Can't you see I'm terrific at everything – Got the Jimmy Legs

Can't you see I'm terrific at everything

The other day I got to work with a musician whose skill far surpassed my own. He could play piano and guitar (and reportedly many other instruments) with the great ease, and as if that weren't enough, had perfect pitch, listening a couple of times to a song and immediately knowing all the root chords and whatnot. Meanwhile I was struggling along on a bass guitar, trying to figure out the chord progressions, asking him incessantly to remind me of the note order (there were like 4 chords in the whole song). By this time he was improving and soloing over the song, while I continued to trip over my 4 notes.

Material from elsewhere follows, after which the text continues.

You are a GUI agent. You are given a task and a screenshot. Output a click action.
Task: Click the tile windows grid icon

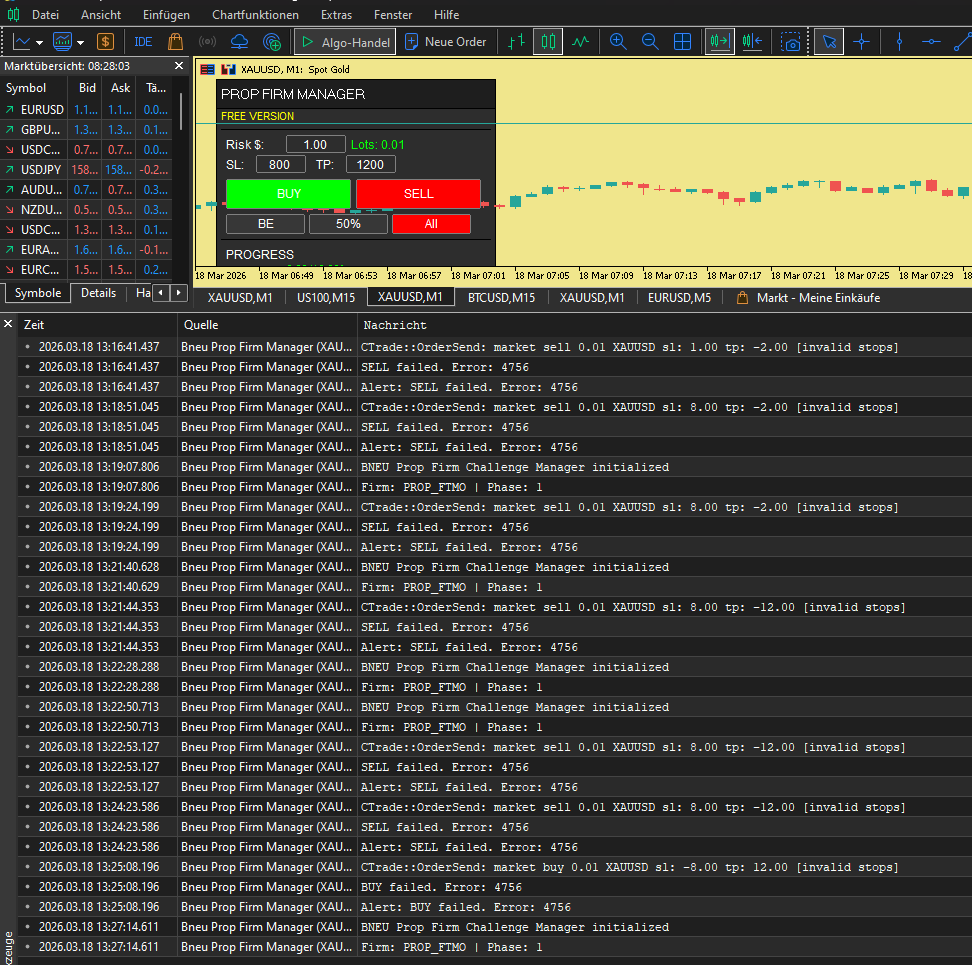[682, 42]
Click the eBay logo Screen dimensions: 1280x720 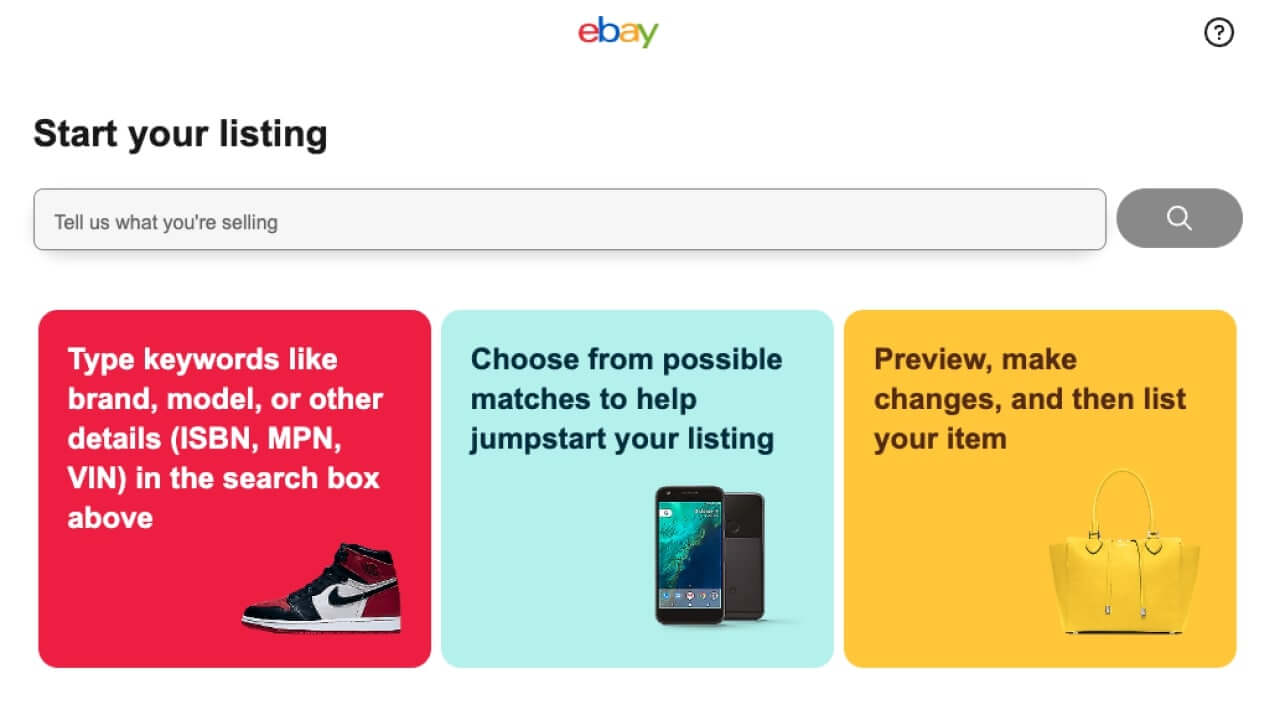pyautogui.click(x=618, y=31)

It always frustrates me that I can't do everything as well as I'd like, but I wonder what it's like to be really good at something like that. I've known lots of people who have these innate talents. Of course, this guy may have been schooled for years at various instruments, and one could argue that's why he's so good now. But then I reflect, I have received lessons on no fewer than 3 musical instruments during my formative years, and now I'm lucky if I can get my pinky finger to go where I tell it. I'd say the ability to actually learn the discipline and stick with it is a talent in its own right, maybe even more impressive than the guy who just naturally has a talent for something. But of course, even that's pretty impressive.

So what does it feel like to be super good at something? Like the kid I met when I was in junior high, he was able to use the rudimentary drawing program on my Apple IIe computer and, using only the chunky mouse available, freehand an elaborate scene of a man on a surfboard (imagine what he could do with an Etch-a-Sketch.) I wonder if really talented people even have a capacity to appreciate how far beyond normal folks they are; maybe they can't even tell they're talented, because it comes so easily to them. That would kind of suck, but I suppose the really talented among us who actually realize the disparity become intolerably arrogant.

This of course makes me think of all the supremely UNtalented people I've known who still manage to be insufferably arrogant anyway. I could theoretically create a false sense of great ability by simply acting like a dick all the time. But sooner or later somebody would hand me a guitar and tell me to play a Billy Joel or Carole King song on sight, and the ugly truth would be revealed.